> TASK INSTRUCTIONS:
Output each record in full, exactly as it stands.

────────────────────────────────────────

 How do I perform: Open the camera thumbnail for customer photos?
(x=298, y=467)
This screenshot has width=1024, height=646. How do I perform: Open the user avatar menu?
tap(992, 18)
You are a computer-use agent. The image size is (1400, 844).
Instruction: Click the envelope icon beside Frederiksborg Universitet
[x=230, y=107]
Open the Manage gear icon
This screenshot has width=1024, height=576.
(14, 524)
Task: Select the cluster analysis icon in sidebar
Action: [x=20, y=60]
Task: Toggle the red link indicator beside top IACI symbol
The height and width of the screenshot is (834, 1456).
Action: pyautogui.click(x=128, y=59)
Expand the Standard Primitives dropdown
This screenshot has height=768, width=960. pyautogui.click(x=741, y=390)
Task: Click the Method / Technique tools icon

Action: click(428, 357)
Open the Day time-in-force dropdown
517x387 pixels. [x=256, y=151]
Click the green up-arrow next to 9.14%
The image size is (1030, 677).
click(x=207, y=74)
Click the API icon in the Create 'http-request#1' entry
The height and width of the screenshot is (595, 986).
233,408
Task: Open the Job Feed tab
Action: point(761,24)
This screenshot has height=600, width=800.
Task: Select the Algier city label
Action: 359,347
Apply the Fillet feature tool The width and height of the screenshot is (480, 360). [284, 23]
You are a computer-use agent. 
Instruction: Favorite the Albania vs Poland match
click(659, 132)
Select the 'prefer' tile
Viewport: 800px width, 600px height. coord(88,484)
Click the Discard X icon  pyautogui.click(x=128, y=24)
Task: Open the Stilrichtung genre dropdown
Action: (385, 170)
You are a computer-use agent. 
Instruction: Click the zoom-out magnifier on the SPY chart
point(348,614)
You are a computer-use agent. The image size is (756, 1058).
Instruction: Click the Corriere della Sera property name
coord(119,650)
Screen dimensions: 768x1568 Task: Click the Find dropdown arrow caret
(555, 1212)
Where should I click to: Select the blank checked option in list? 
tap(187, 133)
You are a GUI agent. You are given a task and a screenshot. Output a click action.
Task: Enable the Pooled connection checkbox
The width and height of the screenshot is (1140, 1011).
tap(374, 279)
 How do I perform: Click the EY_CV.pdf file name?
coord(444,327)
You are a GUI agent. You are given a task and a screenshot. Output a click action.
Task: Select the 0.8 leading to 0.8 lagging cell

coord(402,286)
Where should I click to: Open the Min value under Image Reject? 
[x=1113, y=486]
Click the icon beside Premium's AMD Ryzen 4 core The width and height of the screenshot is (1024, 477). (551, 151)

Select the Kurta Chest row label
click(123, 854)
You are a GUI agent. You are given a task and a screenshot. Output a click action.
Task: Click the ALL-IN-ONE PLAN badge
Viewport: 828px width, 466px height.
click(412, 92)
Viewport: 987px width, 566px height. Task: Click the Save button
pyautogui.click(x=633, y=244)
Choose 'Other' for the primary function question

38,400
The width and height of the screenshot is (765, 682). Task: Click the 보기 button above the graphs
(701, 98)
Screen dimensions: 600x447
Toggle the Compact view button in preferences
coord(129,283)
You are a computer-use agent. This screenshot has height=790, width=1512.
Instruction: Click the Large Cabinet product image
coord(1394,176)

────────────────────────────────────────

> COMPLETED TASK:
 How do I perform: Open the camera thumbnail for customer photos?
(x=298, y=467)
This screenshot has width=1024, height=646. How do I perform: Open the user avatar menu?
tap(992, 18)
You are a computer-use agent. The image size is (1400, 844).
Instruction: Click the envelope icon beside Frederiksborg Universitet
[x=230, y=107]
Open the Manage gear icon
This screenshot has width=1024, height=576.
(14, 524)
Task: Select the cluster analysis icon in sidebar
Action: [x=20, y=60]
Task: Toggle the red link indicator beside top IACI symbol
The height and width of the screenshot is (834, 1456).
Action: pyautogui.click(x=128, y=59)
Expand the Standard Primitives dropdown
This screenshot has height=768, width=960. pyautogui.click(x=741, y=390)
Task: Click the Method / Technique tools icon

Action: click(428, 357)
Open the Day time-in-force dropdown
517x387 pixels. [x=256, y=151]
Click the green up-arrow next to 9.14%
The image size is (1030, 677).
click(x=207, y=74)
Click the API icon in the Create 'http-request#1' entry
The height and width of the screenshot is (595, 986).
233,408
Task: Open the Job Feed tab
Action: point(761,24)
This screenshot has height=600, width=800.
Task: Select the Algier city label
Action: 359,347
Apply the Fillet feature tool The width and height of the screenshot is (480, 360). [284, 23]
You are a computer-use agent. 
Instruction: Favorite the Albania vs Poland match
click(659, 132)
Select the 'prefer' tile
Viewport: 800px width, 600px height. coord(88,484)
Click the Discard X icon  pyautogui.click(x=128, y=24)
Task: Open the Stilrichtung genre dropdown
Action: (385, 170)
You are a computer-use agent. 
Instruction: Click the zoom-out magnifier on the SPY chart
point(348,614)
You are a computer-use agent. The image size is (756, 1058).
Instruction: Click the Corriere della Sera property name
coord(119,650)
Screen dimensions: 768x1568 Task: Click the Find dropdown arrow caret
(555, 1212)
Where should I click to: Select the blank checked option in list? 
tap(187, 133)
You are a GUI agent. You are given a task and a screenshot. Output a click action.
Task: Enable the Pooled connection checkbox
The width and height of the screenshot is (1140, 1011).
tap(374, 279)
 How do I perform: Click the EY_CV.pdf file name?
coord(444,327)
You are a GUI agent. You are given a task and a screenshot. Output a click action.
Task: Select the 0.8 leading to 0.8 lagging cell

coord(402,286)
Where should I click to: Open the Min value under Image Reject? 
[x=1113, y=486]
Click the icon beside Premium's AMD Ryzen 4 core The width and height of the screenshot is (1024, 477). (551, 151)

Select the Kurta Chest row label
click(123, 854)
You are a GUI agent. You are given a task and a screenshot. Output a click action.
Task: Click the ALL-IN-ONE PLAN badge
Viewport: 828px width, 466px height.
click(412, 92)
Viewport: 987px width, 566px height. Task: Click the Save button
pyautogui.click(x=633, y=244)
Choose 'Other' for the primary function question

38,400
The width and height of the screenshot is (765, 682). Task: Click the 보기 button above the graphs
(701, 98)
Screen dimensions: 600x447
Toggle the Compact view button in preferences
coord(129,283)
You are a computer-use agent. This screenshot has height=790, width=1512.
Instruction: Click the Large Cabinet product image
coord(1394,176)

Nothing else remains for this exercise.